START Provided material

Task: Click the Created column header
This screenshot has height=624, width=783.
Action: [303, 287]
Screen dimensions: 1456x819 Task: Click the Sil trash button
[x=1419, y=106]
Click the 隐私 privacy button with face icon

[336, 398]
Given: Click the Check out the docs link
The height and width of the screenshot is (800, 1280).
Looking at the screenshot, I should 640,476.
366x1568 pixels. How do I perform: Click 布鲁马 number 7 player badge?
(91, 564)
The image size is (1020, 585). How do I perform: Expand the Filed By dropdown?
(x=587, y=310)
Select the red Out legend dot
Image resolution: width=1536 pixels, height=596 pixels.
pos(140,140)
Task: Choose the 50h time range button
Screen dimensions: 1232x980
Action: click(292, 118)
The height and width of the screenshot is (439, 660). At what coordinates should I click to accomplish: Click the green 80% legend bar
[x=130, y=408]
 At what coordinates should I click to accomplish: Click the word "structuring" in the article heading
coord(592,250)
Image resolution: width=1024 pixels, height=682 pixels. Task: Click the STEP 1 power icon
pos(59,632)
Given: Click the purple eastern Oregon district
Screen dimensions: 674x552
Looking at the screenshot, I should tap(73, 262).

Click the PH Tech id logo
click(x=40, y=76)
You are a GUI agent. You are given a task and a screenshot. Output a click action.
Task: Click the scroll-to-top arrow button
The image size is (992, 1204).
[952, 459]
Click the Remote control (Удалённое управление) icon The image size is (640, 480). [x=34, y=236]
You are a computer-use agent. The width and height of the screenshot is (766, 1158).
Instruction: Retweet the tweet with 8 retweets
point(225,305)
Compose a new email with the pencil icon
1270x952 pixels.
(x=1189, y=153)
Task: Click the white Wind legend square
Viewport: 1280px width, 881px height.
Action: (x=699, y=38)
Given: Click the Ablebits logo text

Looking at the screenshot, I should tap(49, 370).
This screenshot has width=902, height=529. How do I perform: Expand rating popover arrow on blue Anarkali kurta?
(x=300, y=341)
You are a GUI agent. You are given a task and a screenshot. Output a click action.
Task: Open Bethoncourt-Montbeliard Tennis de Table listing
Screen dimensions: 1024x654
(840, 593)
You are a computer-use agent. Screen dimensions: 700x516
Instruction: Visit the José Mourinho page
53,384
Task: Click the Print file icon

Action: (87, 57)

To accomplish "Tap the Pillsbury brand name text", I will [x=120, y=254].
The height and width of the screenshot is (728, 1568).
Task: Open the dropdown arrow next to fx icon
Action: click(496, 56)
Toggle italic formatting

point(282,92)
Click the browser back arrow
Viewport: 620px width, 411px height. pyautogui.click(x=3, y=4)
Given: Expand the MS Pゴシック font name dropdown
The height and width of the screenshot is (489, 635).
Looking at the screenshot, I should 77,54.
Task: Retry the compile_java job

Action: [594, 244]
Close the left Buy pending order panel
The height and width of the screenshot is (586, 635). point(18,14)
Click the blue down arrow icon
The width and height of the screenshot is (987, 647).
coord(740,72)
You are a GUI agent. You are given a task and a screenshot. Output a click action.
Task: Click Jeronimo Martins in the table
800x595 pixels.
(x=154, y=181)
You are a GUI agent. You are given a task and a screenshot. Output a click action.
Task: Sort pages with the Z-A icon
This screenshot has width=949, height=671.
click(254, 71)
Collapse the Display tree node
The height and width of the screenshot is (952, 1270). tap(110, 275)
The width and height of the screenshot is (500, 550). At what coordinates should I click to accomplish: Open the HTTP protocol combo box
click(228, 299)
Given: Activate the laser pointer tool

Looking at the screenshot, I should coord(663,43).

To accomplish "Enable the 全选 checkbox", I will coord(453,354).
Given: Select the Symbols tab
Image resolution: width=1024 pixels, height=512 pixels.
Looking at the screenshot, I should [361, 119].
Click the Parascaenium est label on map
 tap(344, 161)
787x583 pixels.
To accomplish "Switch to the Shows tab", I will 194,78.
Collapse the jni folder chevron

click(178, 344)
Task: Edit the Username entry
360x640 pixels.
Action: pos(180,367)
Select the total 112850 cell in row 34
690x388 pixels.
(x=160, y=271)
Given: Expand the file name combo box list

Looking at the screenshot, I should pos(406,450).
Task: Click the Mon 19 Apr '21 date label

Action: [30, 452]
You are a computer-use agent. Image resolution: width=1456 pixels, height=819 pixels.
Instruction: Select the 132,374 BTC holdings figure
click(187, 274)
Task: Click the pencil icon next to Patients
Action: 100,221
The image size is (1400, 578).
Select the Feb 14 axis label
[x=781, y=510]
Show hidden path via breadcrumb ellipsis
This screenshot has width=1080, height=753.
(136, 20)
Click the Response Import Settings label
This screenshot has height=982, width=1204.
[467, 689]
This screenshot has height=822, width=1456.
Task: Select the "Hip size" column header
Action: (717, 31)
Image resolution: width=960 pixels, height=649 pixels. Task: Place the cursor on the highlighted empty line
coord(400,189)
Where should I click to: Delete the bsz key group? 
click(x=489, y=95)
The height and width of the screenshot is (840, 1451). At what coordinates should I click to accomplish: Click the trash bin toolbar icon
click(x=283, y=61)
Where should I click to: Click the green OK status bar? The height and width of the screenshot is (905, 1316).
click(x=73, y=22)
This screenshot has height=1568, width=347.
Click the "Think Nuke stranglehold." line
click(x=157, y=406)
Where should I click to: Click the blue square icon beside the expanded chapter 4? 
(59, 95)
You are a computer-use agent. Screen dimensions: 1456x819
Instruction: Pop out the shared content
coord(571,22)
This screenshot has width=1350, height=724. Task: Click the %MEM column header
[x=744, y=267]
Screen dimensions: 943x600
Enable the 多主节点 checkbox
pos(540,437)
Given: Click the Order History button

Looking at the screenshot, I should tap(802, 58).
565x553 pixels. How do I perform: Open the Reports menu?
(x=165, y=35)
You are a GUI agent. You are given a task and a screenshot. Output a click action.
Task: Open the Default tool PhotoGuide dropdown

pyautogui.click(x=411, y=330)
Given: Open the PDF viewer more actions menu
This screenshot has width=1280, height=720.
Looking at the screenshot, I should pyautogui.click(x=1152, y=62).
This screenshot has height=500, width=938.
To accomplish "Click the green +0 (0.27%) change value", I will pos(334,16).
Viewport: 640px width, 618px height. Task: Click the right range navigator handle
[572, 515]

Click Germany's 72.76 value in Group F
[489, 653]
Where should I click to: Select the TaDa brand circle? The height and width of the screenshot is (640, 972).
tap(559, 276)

END Provided material

Exercise directions: Leaving no line out, return the data above verbatim.

Result for this task:
Task: Click the Created column header
This screenshot has height=624, width=783.
Action: [303, 287]
Screen dimensions: 1456x819 Task: Click the Sil trash button
[x=1419, y=106]
Click the 隐私 privacy button with face icon

[336, 398]
Given: Click the Check out the docs link
The height and width of the screenshot is (800, 1280).
Looking at the screenshot, I should 640,476.
366x1568 pixels. How do I perform: Click 布鲁马 number 7 player badge?
(91, 564)
The image size is (1020, 585). How do I perform: Expand the Filed By dropdown?
(x=587, y=310)
Select the red Out legend dot
Image resolution: width=1536 pixels, height=596 pixels.
pos(140,140)
Task: Choose the 50h time range button
Screen dimensions: 1232x980
Action: click(292, 118)
The height and width of the screenshot is (439, 660). At what coordinates should I click to accomplish: Click the green 80% legend bar
[x=130, y=408]
 At what coordinates should I click to accomplish: Click the word "structuring" in the article heading
coord(592,250)
Image resolution: width=1024 pixels, height=682 pixels. Task: Click the STEP 1 power icon
pos(59,632)
Given: Click the purple eastern Oregon district
Screen dimensions: 674x552
Looking at the screenshot, I should tap(73, 262).

Click the PH Tech id logo
click(x=40, y=76)
You are a GUI agent. You are given a task and a screenshot. Output a click action.
Task: Click the scroll-to-top arrow button
The image size is (992, 1204).
[952, 459]
Click the Remote control (Удалённое управление) icon The image size is (640, 480). [x=34, y=236]
You are a computer-use agent. The width and height of the screenshot is (766, 1158).
Instruction: Retweet the tweet with 8 retweets
point(225,305)
Compose a new email with the pencil icon
1270x952 pixels.
(x=1189, y=153)
Task: Click the white Wind legend square
Viewport: 1280px width, 881px height.
Action: (x=699, y=38)
Given: Click the Ablebits logo text

Looking at the screenshot, I should tap(49, 370).
This screenshot has width=902, height=529. How do I perform: Expand rating popover arrow on blue Anarkali kurta?
(x=300, y=341)
You are a GUI agent. You are given a task and a screenshot. Output a click action.
Task: Open Bethoncourt-Montbeliard Tennis de Table listing
Screen dimensions: 1024x654
(840, 593)
You are a computer-use agent. Screen dimensions: 700x516
Instruction: Visit the José Mourinho page
53,384
Task: Click the Print file icon

Action: (87, 57)

To accomplish "Tap the Pillsbury brand name text", I will [x=120, y=254].
The height and width of the screenshot is (728, 1568).
Task: Open the dropdown arrow next to fx icon
Action: click(496, 56)
Toggle italic formatting

point(282,92)
Click the browser back arrow
Viewport: 620px width, 411px height. pyautogui.click(x=3, y=4)
Given: Expand the MS Pゴシック font name dropdown
The height and width of the screenshot is (489, 635).
Looking at the screenshot, I should 77,54.
Task: Retry the compile_java job

Action: [594, 244]
Close the left Buy pending order panel
The height and width of the screenshot is (586, 635). point(18,14)
Click the blue down arrow icon
The width and height of the screenshot is (987, 647).
coord(740,72)
You are a GUI agent. You are given a task and a screenshot. Output a click action.
Task: Click Jeronimo Martins in the table
800x595 pixels.
(x=154, y=181)
You are a GUI agent. You are given a task and a screenshot. Output a click action.
Task: Sort pages with the Z-A icon
This screenshot has width=949, height=671.
click(254, 71)
Collapse the Display tree node
The height and width of the screenshot is (952, 1270). tap(110, 275)
The width and height of the screenshot is (500, 550). At what coordinates should I click to accomplish: Open the HTTP protocol combo box
click(228, 299)
Given: Activate the laser pointer tool

Looking at the screenshot, I should coord(663,43).

To accomplish "Enable the 全选 checkbox", I will coord(453,354).
Given: Select the Symbols tab
Image resolution: width=1024 pixels, height=512 pixels.
Looking at the screenshot, I should [361, 119].
Click the Parascaenium est label on map
 tap(344, 161)
787x583 pixels.
To accomplish "Switch to the Shows tab", I will 194,78.
Collapse the jni folder chevron

click(178, 344)
Task: Edit the Username entry
360x640 pixels.
Action: pos(180,367)
Select the total 112850 cell in row 34
690x388 pixels.
(x=160, y=271)
Given: Expand the file name combo box list

Looking at the screenshot, I should pos(406,450).
Task: Click the Mon 19 Apr '21 date label

Action: [30, 452]
You are a computer-use agent. Image resolution: width=1456 pixels, height=819 pixels.
Instruction: Select the 132,374 BTC holdings figure
click(187, 274)
Task: Click the pencil icon next to Patients
Action: 100,221
The image size is (1400, 578).
Select the Feb 14 axis label
[x=781, y=510]
Show hidden path via breadcrumb ellipsis
This screenshot has width=1080, height=753.
(136, 20)
Click the Response Import Settings label
This screenshot has height=982, width=1204.
[467, 689]
This screenshot has height=822, width=1456.
Task: Select the "Hip size" column header
Action: (717, 31)
Image resolution: width=960 pixels, height=649 pixels. Task: Place the cursor on the highlighted empty line
coord(400,189)
Where should I click to: Delete the bsz key group? 
click(x=489, y=95)
The height and width of the screenshot is (840, 1451). At what coordinates should I click to accomplish: Click the trash bin toolbar icon
click(x=283, y=61)
Where should I click to: Click the green OK status bar? The height and width of the screenshot is (905, 1316).
click(x=73, y=22)
This screenshot has height=1568, width=347.
Click the "Think Nuke stranglehold." line
click(x=157, y=406)
Where should I click to: Click the blue square icon beside the expanded chapter 4? 
(59, 95)
You are a computer-use agent. Screen dimensions: 1456x819
Instruction: Pop out the shared content
coord(571,22)
This screenshot has width=1350, height=724. Task: Click the %MEM column header
[x=744, y=267]
Screen dimensions: 943x600
Enable the 多主节点 checkbox
pos(540,437)
Given: Click the Order History button

Looking at the screenshot, I should tap(802, 58).
565x553 pixels. How do I perform: Open the Reports menu?
(x=165, y=35)
You are a GUI agent. You are given a task and a screenshot. Output a click action.
Task: Open the Default tool PhotoGuide dropdown

pyautogui.click(x=411, y=330)
Given: Open the PDF viewer more actions menu
This screenshot has width=1280, height=720.
Looking at the screenshot, I should pyautogui.click(x=1152, y=62).
This screenshot has height=500, width=938.
To accomplish "Click the green +0 (0.27%) change value", I will pos(334,16).
Viewport: 640px width, 618px height. Task: Click the right range navigator handle
[572, 515]

Click Germany's 72.76 value in Group F
[489, 653]
Where should I click to: Select the TaDa brand circle? The height and width of the screenshot is (640, 972).
tap(559, 276)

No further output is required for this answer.